## GOAL OF THE EXERCISE
In the data below, set down exactly the lines from the one containing "dokumentacija (1) (160, 637)" up to and including the one containing "About (123, 2539)". Leave the pictures out.

↓

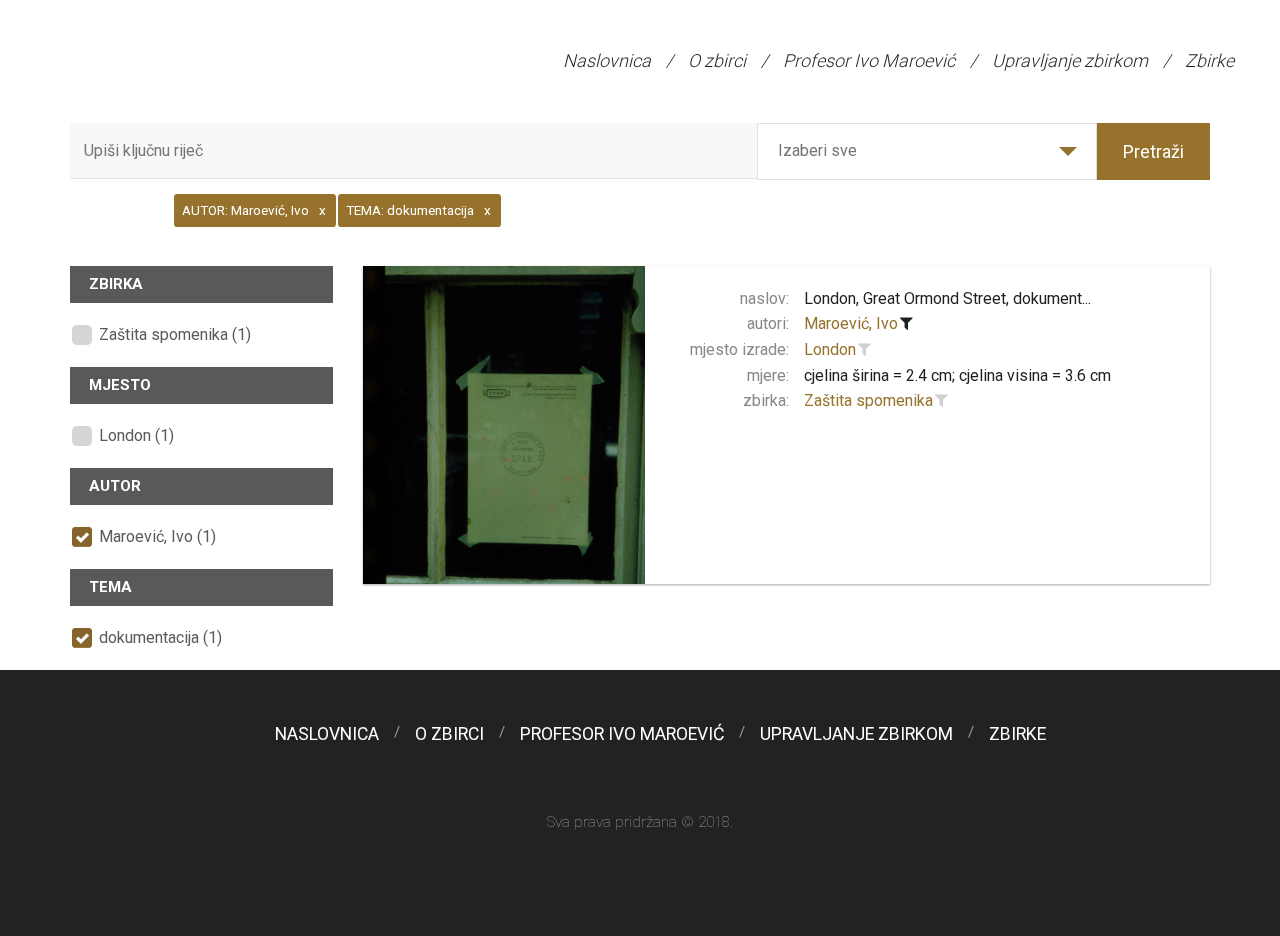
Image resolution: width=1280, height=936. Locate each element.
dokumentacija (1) (160, 637)
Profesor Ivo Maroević (869, 60)
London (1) (136, 435)
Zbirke (1209, 60)
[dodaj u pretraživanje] (865, 350)
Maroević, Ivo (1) (157, 536)
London (830, 349)
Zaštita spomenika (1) (175, 334)
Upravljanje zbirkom (1070, 60)
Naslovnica (607, 60)
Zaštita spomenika (868, 400)
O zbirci (717, 60)
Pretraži (1153, 151)
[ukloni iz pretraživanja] (907, 324)
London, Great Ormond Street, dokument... (947, 298)
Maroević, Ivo (851, 323)
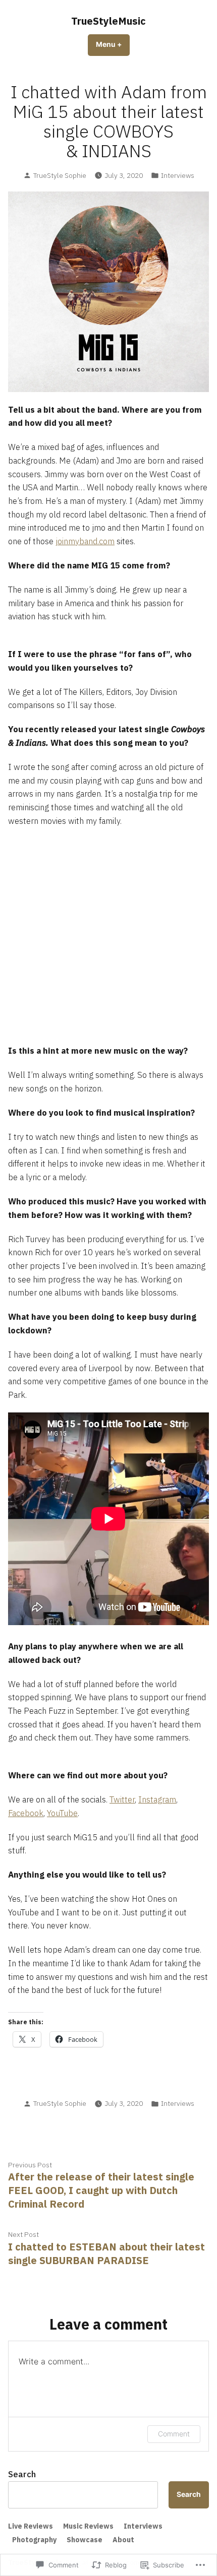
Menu (113, 44)
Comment (174, 2433)
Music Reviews (88, 2526)
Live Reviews (30, 2526)
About (123, 2539)
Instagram (157, 1799)
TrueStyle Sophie (59, 175)
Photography (34, 2539)
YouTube (62, 1813)
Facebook (25, 1813)
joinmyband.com (85, 541)
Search (22, 2474)
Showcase (84, 2539)
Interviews (177, 175)
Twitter (122, 1799)
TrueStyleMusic (108, 21)
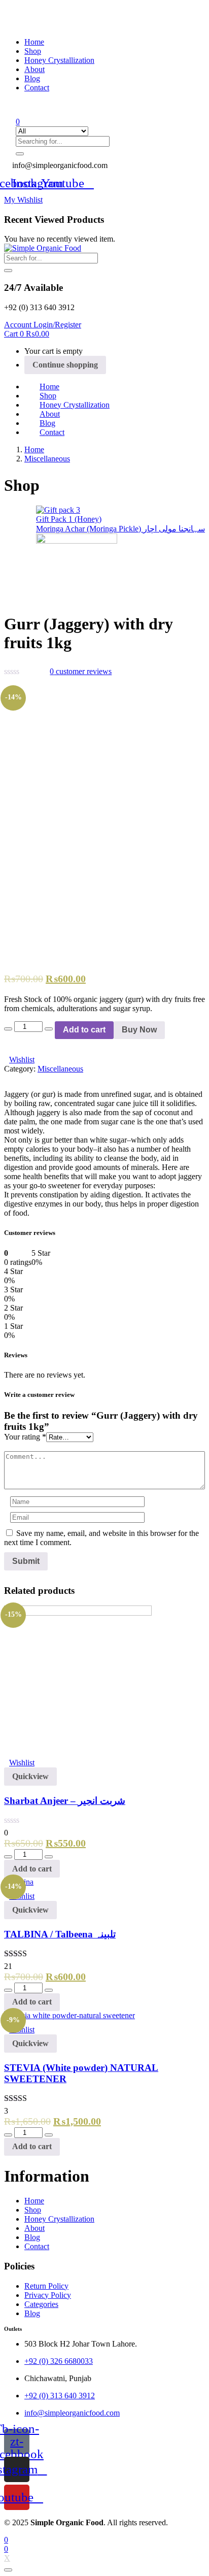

↑

## THE COMPLETED TASK
dokumentacija (1) (160, 637)
Profesor Ivo Maroević (869, 60)
London (1) (136, 435)
Zbirke (1209, 60)
[dodaj u pretraživanje] (865, 350)
Maroević, Ivo (1) (157, 536)
London (830, 349)
Zaštita spomenika (1) (175, 334)
Upravljanje zbirkom (1070, 60)
Naslovnica (607, 60)
Zaštita spomenika (868, 400)
O zbirci (717, 60)
Pretraži (1153, 151)
[ukloni iz pretraživanja] (907, 324)
London, Great Ormond Street, dokument... (947, 298)
Maroević, Ivo (851, 323)
Menu (113, 44)
Comment (174, 2433)
Music Reviews (88, 2526)
Live Reviews (30, 2526)
About (123, 2539)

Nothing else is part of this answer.